Beyond the fact that Lakers fans have long been insufferable at Trail Blazer home games in ill-fitting Kobe Bryant/Magic Johnson/Kareem Abdul-Jabbar jerseys, there are multiple reasons.

Before the SuperSonics left Seattle in 2008 for Oklahoma City, a good case could be made that they along with the Lakers were Portland’s biggest rival. But the SuperSonics/Thunder’s pick of Trail Blazer-killer Kevin Durant after Portland unwisely chose Greg Oden notwithstanding, the intensity of the rivalry did not survive the move to Oklahoma City.

And even though the Lakers and the Trail Blazers haven’t played in the same division for more than a decade, there’s too much history for the Lakers not to be Portland’s most hated rival (although we know full well Lakers fans hardly consider Portland at all when it comes to their most despised opponents).

Portland finished second behind the Lakers eight times in the Pacific Division before the NBA moved the Trail Blazers to the Northwest Division in 2004, including five straight second-place finishes in the 1980s. 

The only happy note in this rivalry came after the Trail Blazers finished second for the first time in the Pacific Division when they stunned the Lakers with a four-game sweep in the 1977 Western Conference finals en route to Portland’s only championship.

Incredibly, the Trail Blazers’ bitter disappointment in the 1991 Western Conference finals at the Lakers’ hands has stiff competition for the rivalry’s most agonizing moment.

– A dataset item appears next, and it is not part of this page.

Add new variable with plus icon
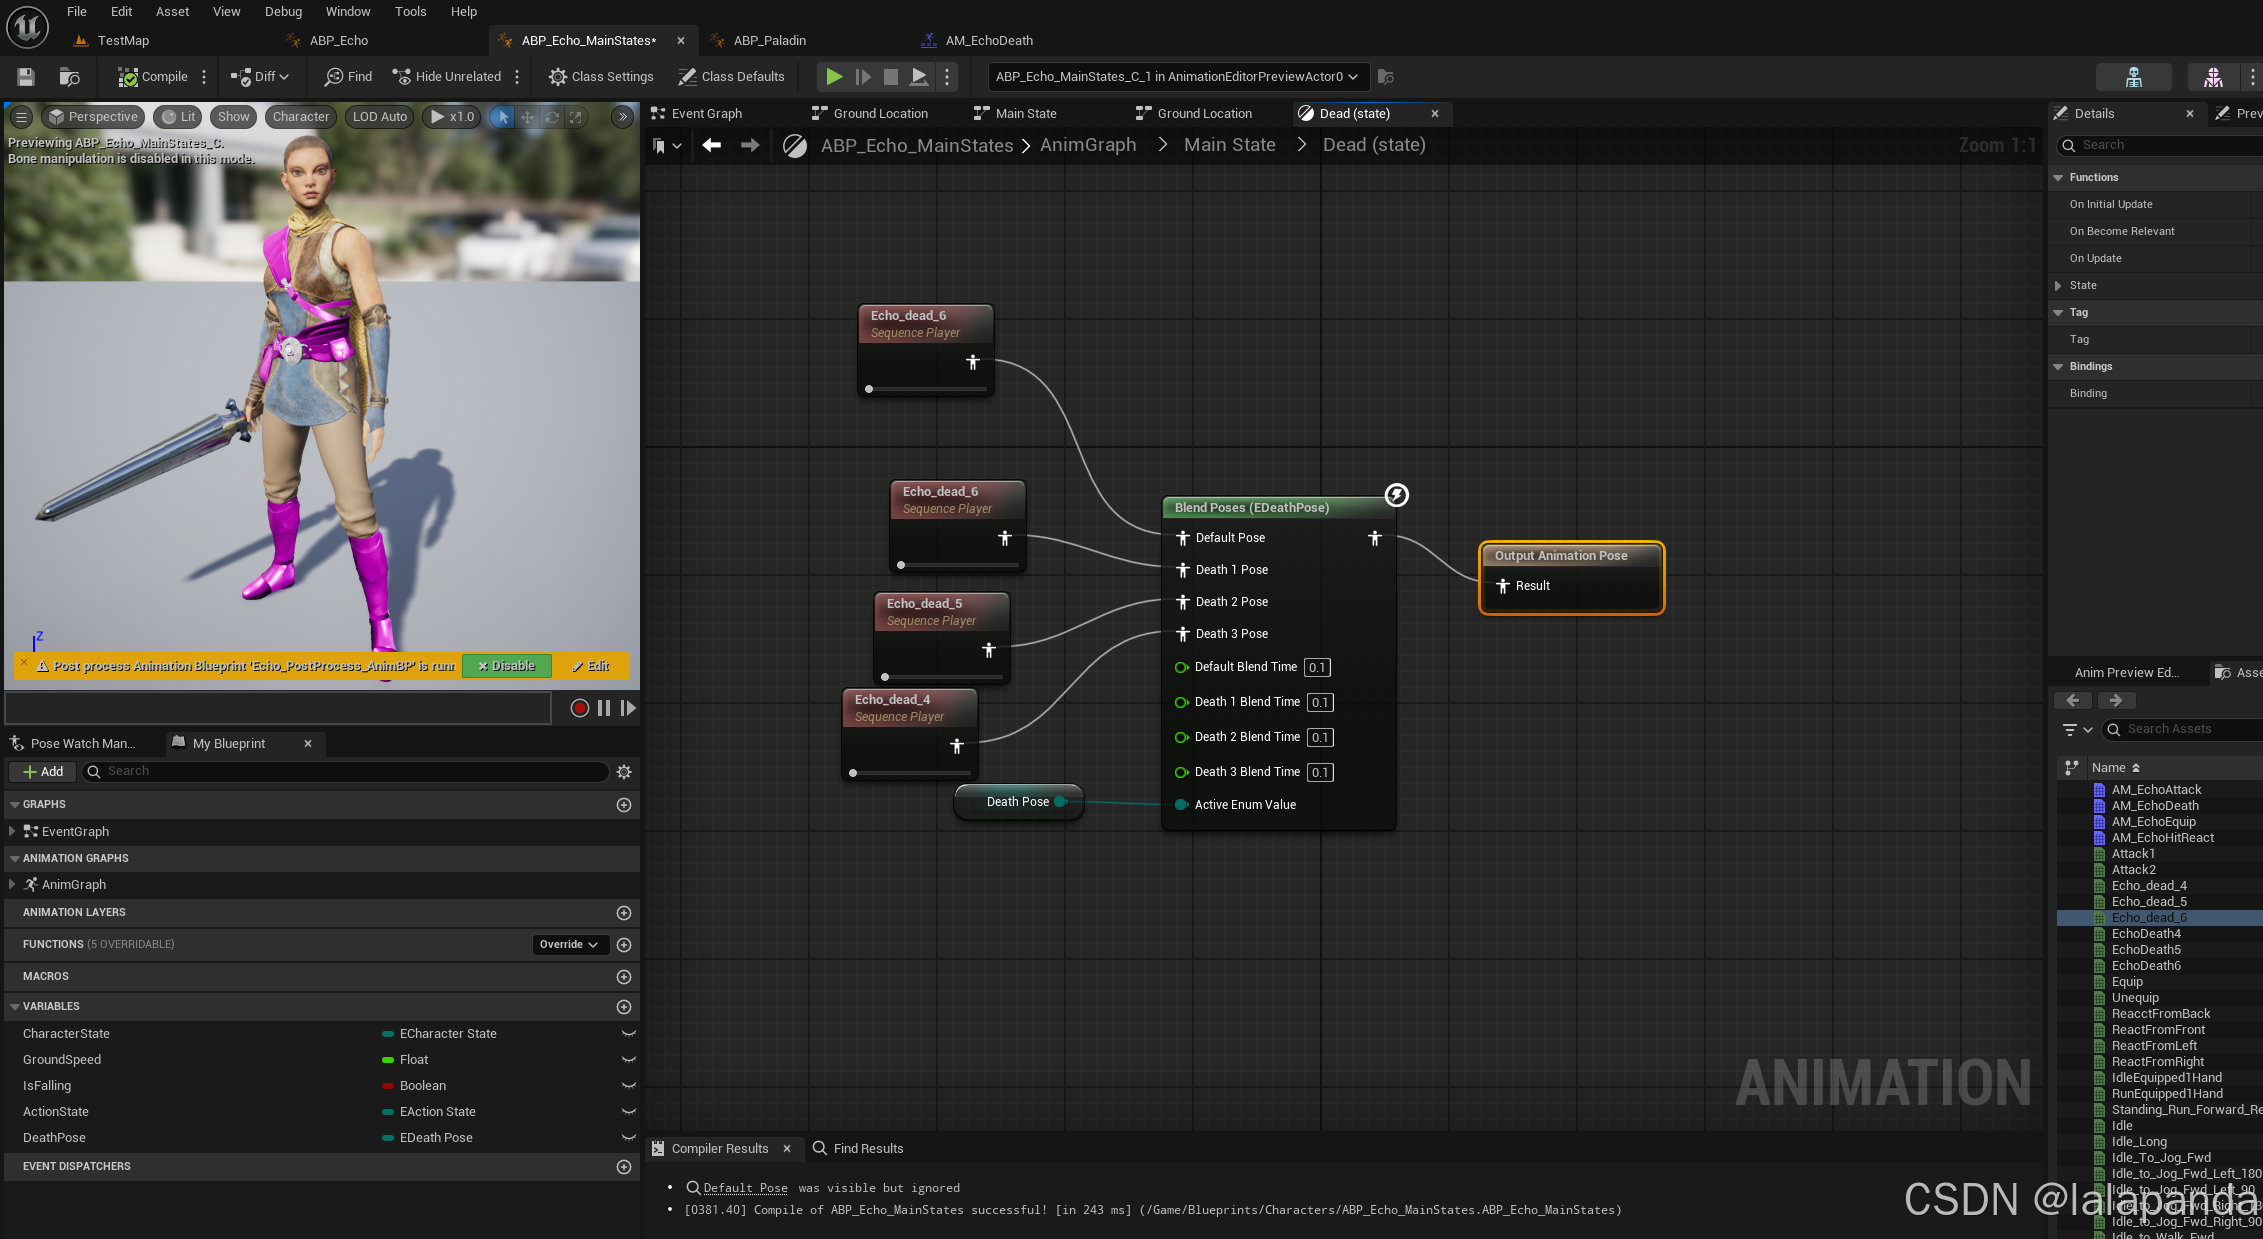This screenshot has height=1239, width=2263. [x=624, y=1007]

That of course came in the 2000 Western Conference finals when the Trail Blazers choked away a 15-point fourth quarter lead in Game 7, creating its own indelible highlight of Shaquille O’Neal raising his arms in joy after a backbreaking alley-oop dunk).

Obviously, this Friday’s Trail Blazers-Lakers game can do nothing to erase the pain of this rivalry. But for one night, rejoice in the Trail Blazers having an all-too-rare second straight season of outplaying the Lakers badly, laugh at their fans’ lamenting that former NBA Commissioner David Stern vetoed the trade of superstar Chris Paul to the Lakers in 2011 and chuckle that Portland’s leading scorer has even stolen Los Angeles’ initials.

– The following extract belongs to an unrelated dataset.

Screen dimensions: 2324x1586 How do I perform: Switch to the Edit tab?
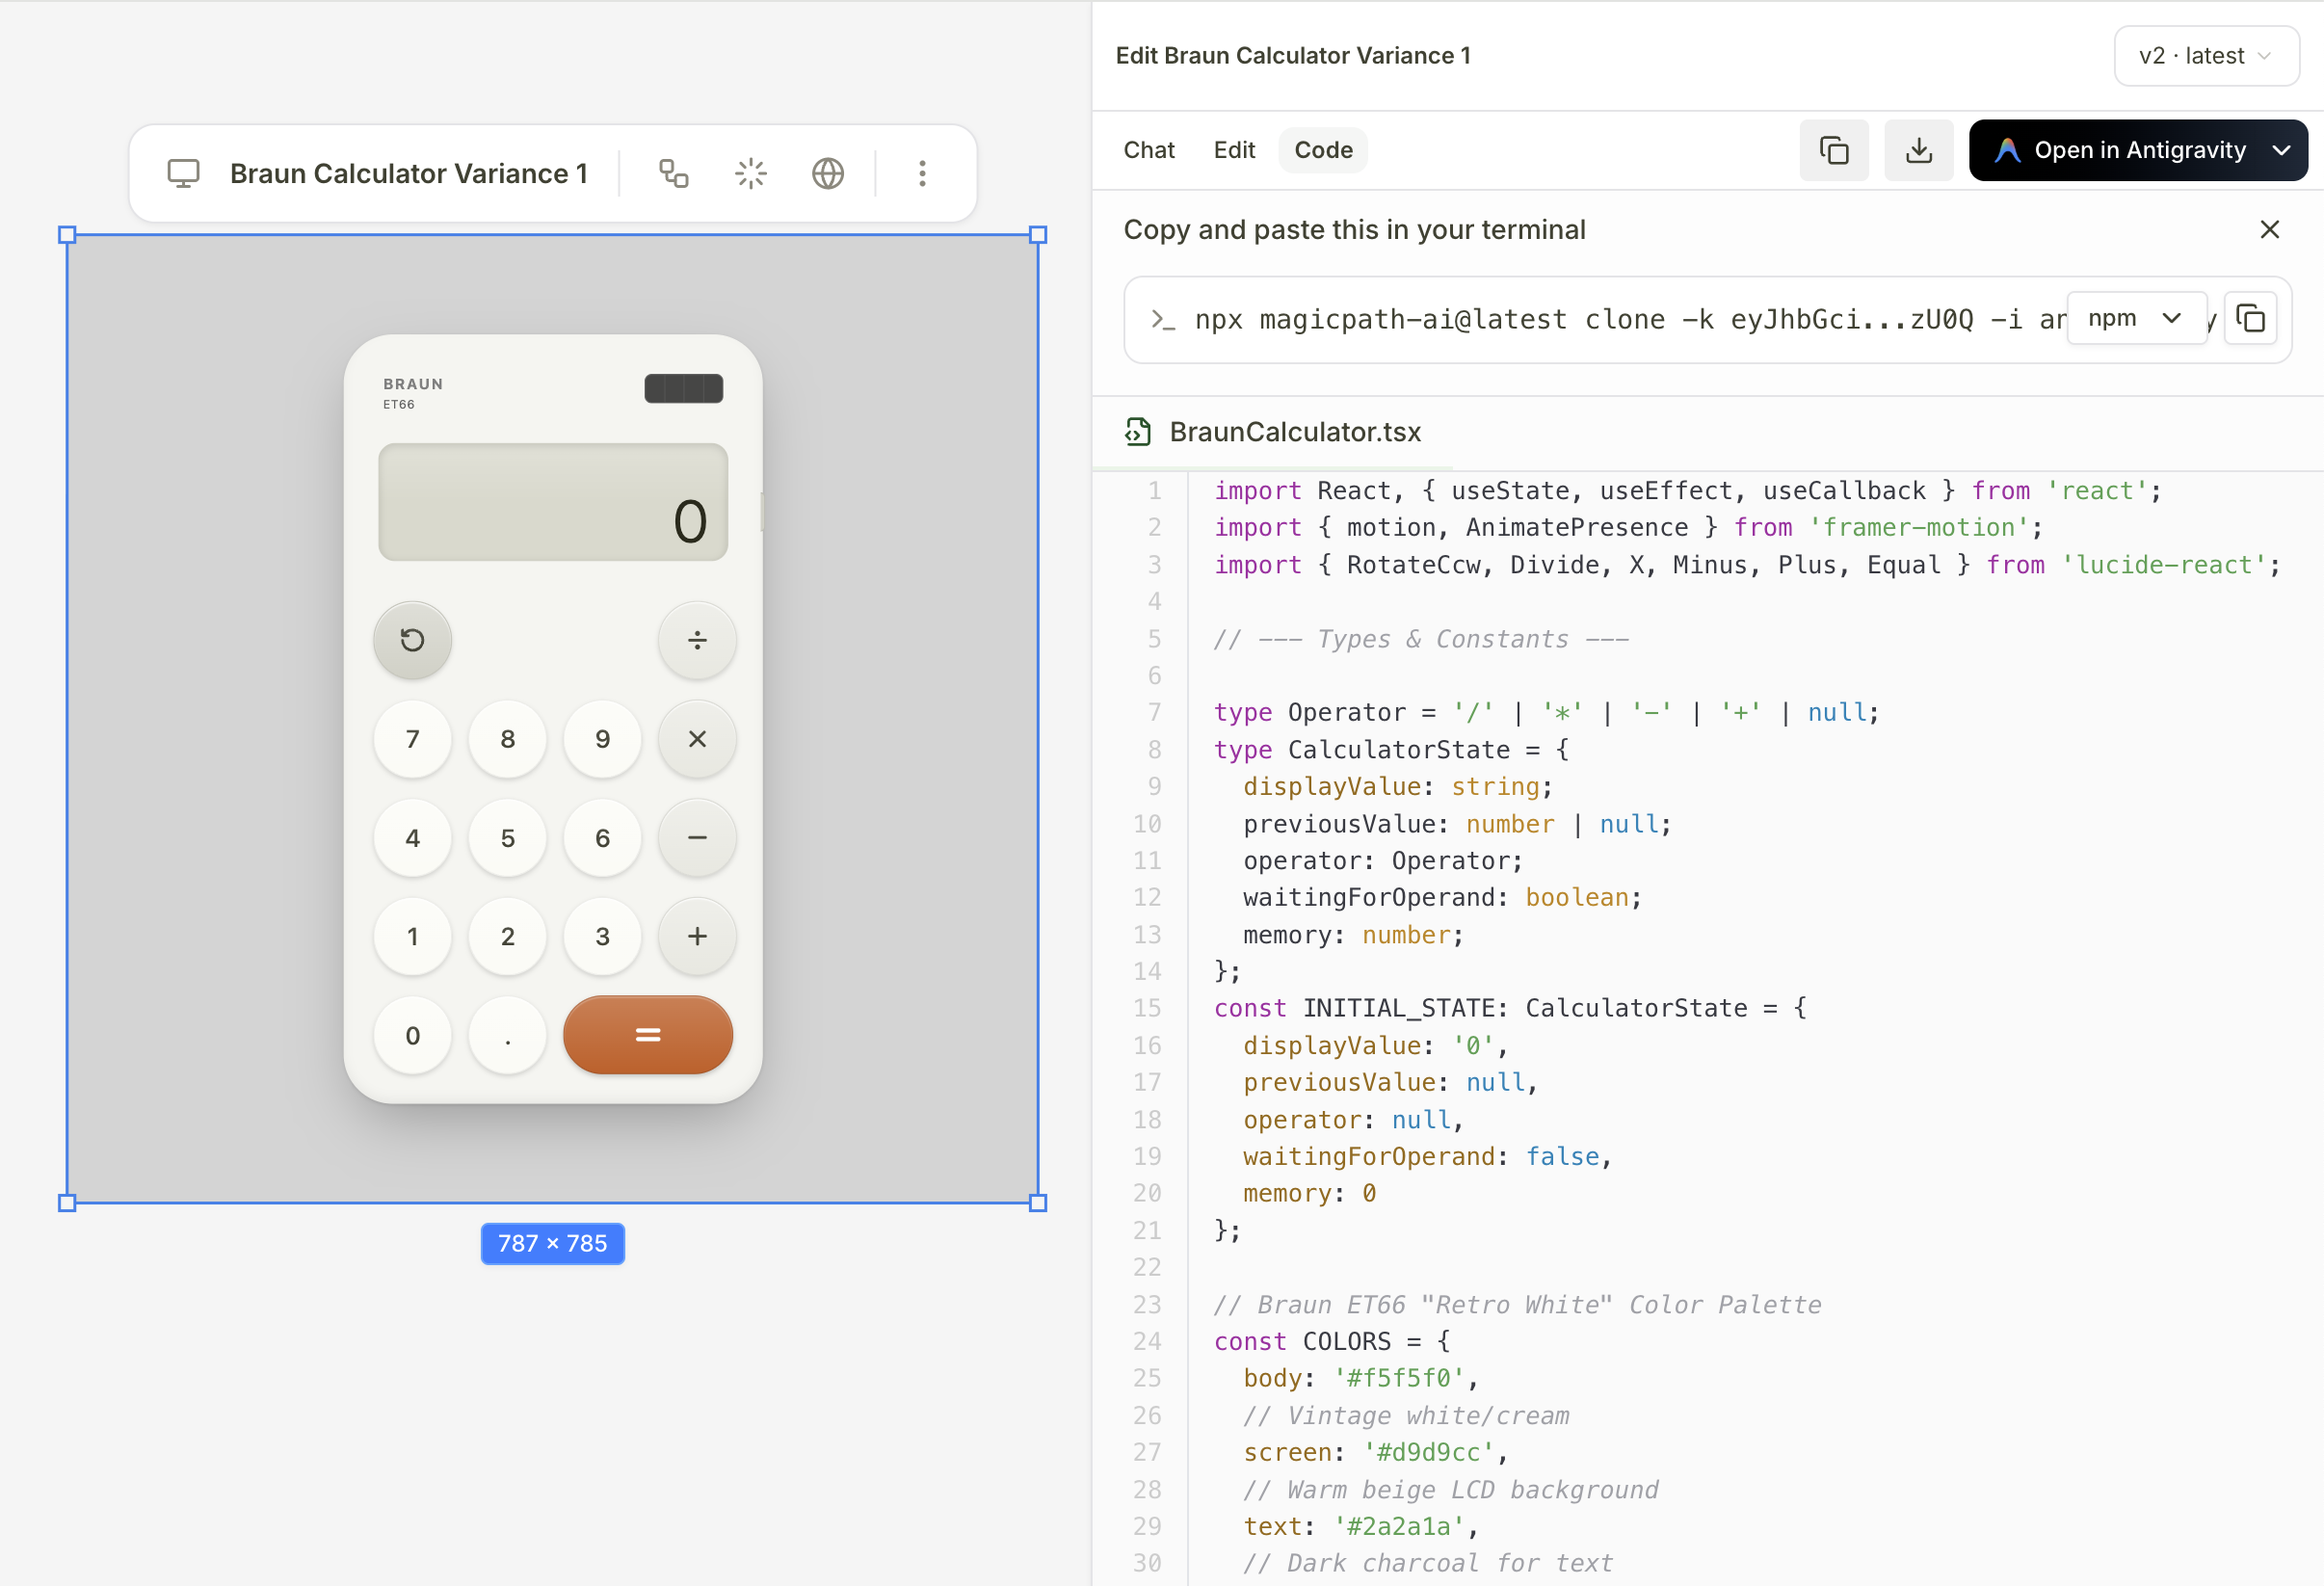point(1234,150)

Given that the Lakers will eventually be freed of Bryant’s salary cap-crushing contract and that Los Angeles will always be an attractive free every agent destination (please Lillard, promise not to go there) this cannot last forever. Let’s enjoy every second of it.

 

A native Oregonian, Hank Stern had a 24-year career in journalism, working for more than a decade as a reporter with The Associated Press in Oregon, New Jersey and Washington, DC. He worked seven years for The Oregonian as a reporter in east Multnomah County, Washington County and Portland’s City Hall. In 2005, he became Willamette Week’s managing news editor and worked there until 2011.